- Dataset records:
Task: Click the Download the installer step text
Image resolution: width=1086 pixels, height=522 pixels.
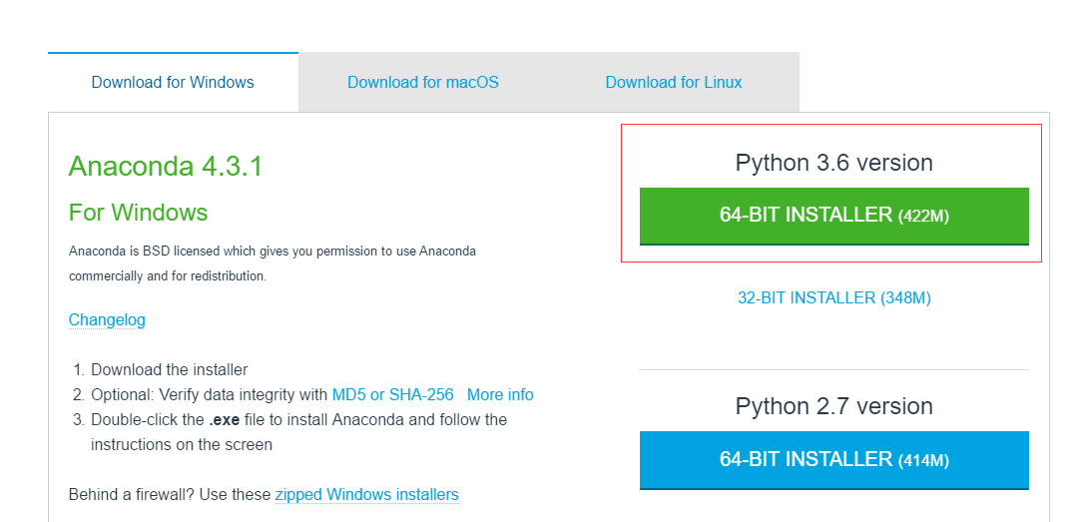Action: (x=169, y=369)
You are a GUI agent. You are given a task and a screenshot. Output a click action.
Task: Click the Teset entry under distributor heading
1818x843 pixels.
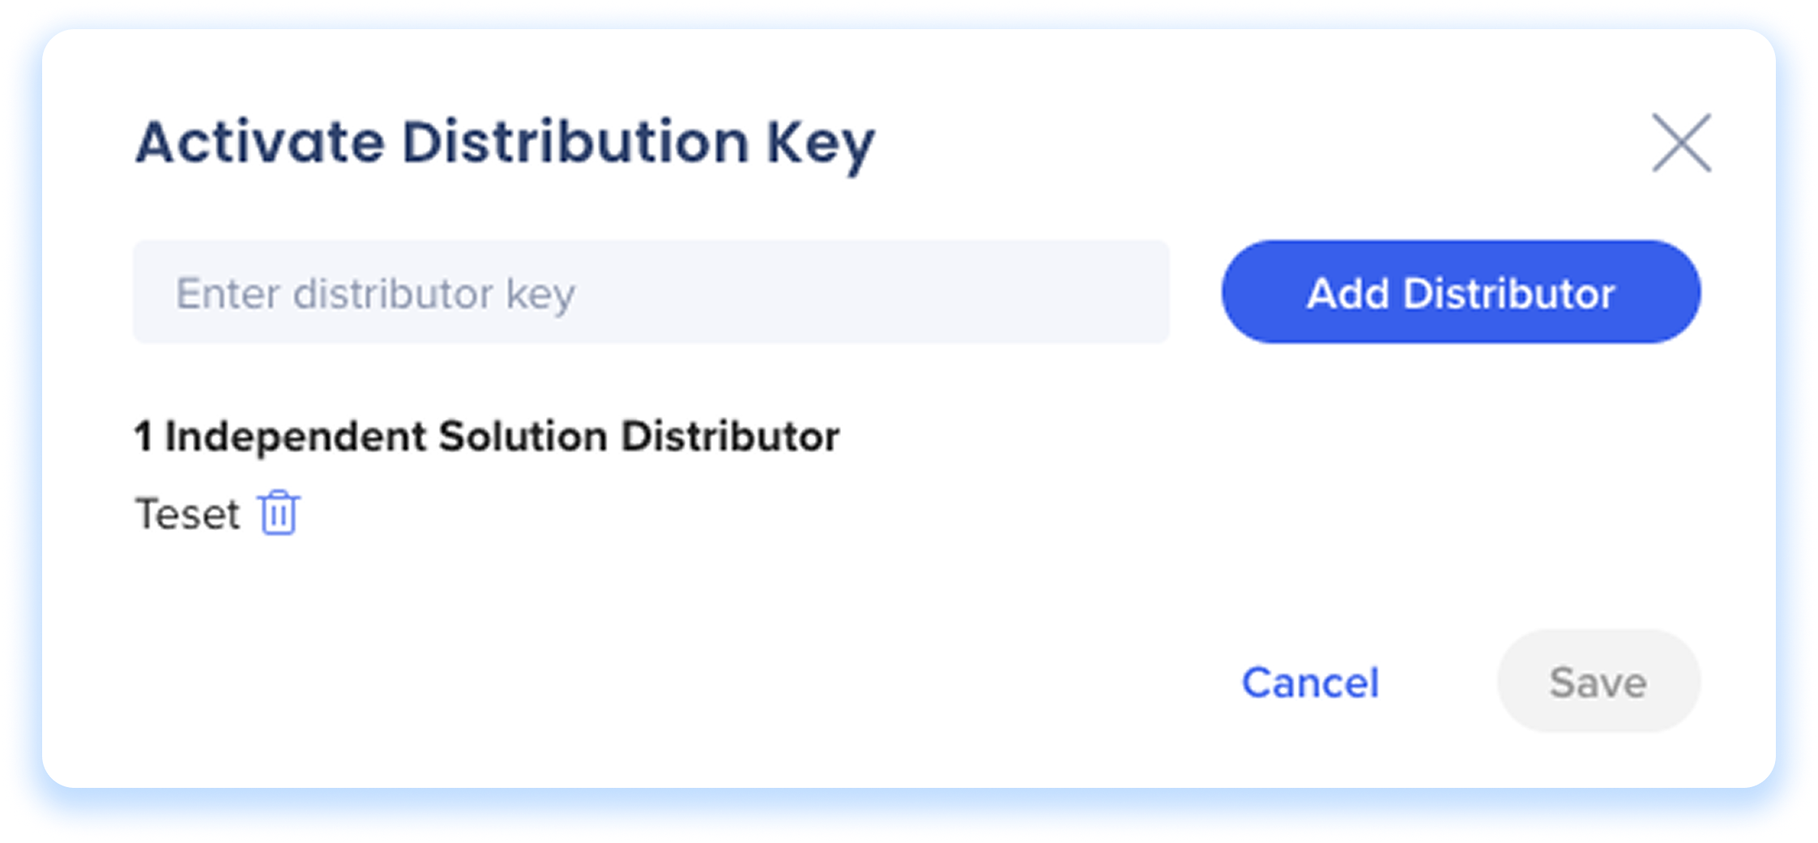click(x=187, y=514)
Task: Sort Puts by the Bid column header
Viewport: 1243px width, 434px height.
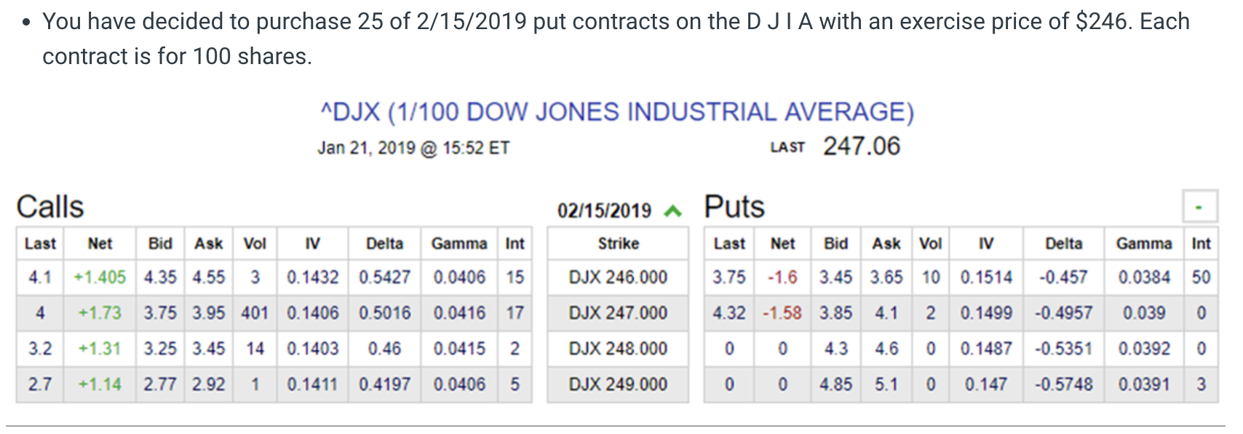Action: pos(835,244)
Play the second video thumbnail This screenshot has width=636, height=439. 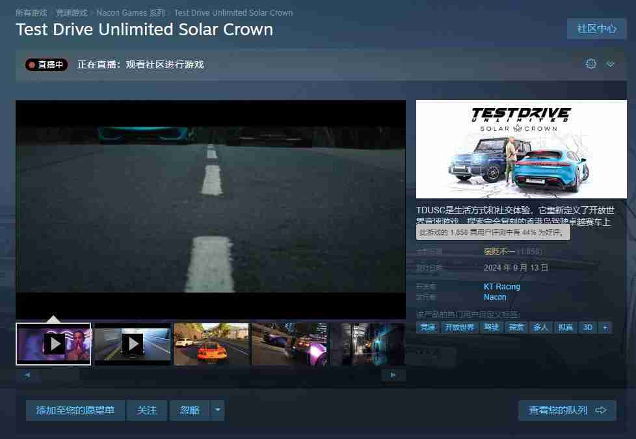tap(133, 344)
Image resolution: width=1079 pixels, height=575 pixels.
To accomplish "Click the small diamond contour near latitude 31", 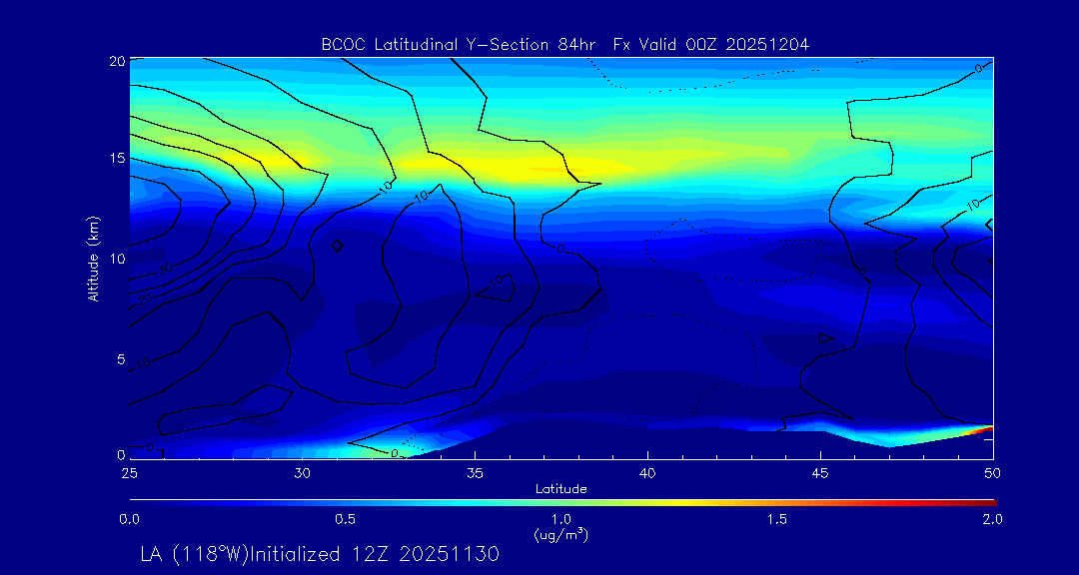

- What needs to be done: Copy out the lines of the entries above, starting with the line that contains "Image resolution: width=1079" and continuing through the end of the entries, both ends included, with the pictures left out.

- Output of the task:
Image resolution: width=1079 pixels, height=575 pixels.
To accomplish "Click the small diamond contour near latitude 31", 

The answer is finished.